> _WHAT TO WORK ON_: Please transcribe exactly the lines from the one containing "Select Galería to" through the end of the records below, both included, and nothing else.

> _DATA TO USE_:

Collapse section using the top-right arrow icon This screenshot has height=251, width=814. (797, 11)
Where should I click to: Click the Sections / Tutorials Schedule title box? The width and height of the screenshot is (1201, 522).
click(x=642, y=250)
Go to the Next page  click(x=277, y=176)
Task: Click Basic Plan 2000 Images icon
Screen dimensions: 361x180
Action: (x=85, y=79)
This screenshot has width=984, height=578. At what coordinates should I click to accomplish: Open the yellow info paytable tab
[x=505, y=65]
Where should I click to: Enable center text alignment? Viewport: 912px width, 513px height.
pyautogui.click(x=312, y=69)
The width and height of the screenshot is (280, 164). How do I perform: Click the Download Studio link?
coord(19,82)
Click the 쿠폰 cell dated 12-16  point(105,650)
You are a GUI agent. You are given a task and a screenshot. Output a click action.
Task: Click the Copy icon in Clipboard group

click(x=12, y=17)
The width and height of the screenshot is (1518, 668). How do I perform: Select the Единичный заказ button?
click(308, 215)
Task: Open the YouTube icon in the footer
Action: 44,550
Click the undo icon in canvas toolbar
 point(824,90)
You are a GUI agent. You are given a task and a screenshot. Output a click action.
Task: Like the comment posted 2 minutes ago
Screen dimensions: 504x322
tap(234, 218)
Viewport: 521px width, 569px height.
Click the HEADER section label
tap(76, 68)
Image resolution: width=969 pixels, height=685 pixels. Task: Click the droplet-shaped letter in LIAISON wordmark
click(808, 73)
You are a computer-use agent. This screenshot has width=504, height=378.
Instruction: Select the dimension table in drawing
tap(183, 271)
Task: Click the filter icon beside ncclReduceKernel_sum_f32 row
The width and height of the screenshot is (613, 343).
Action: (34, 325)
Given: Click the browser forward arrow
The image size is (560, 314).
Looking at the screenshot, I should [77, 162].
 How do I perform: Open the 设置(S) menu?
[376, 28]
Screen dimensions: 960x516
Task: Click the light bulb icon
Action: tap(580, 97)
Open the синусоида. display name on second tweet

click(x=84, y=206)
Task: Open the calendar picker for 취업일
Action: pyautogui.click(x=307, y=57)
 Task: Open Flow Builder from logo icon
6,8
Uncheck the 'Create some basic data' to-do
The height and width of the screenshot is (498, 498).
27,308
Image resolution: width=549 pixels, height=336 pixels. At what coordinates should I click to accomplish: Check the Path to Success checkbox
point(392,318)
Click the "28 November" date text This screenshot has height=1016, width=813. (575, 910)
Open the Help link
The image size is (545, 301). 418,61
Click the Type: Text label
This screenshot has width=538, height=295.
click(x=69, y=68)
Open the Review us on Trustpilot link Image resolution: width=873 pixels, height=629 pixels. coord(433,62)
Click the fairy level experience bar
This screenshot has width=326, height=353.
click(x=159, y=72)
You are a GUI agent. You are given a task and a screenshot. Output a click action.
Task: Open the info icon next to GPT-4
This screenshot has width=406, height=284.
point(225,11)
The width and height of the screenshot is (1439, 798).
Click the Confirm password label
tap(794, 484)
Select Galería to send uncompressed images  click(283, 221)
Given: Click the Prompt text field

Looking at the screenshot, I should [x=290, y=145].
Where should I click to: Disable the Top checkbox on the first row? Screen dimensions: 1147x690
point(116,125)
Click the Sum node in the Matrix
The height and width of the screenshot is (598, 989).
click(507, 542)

> _WORKED SOLUTION_:
Select Galería to send uncompressed images  click(283, 221)
Given: Click the Prompt text field

Looking at the screenshot, I should [x=290, y=145].
Where should I click to: Disable the Top checkbox on the first row? Screen dimensions: 1147x690
point(116,125)
Click the Sum node in the Matrix
The height and width of the screenshot is (598, 989).
click(507, 542)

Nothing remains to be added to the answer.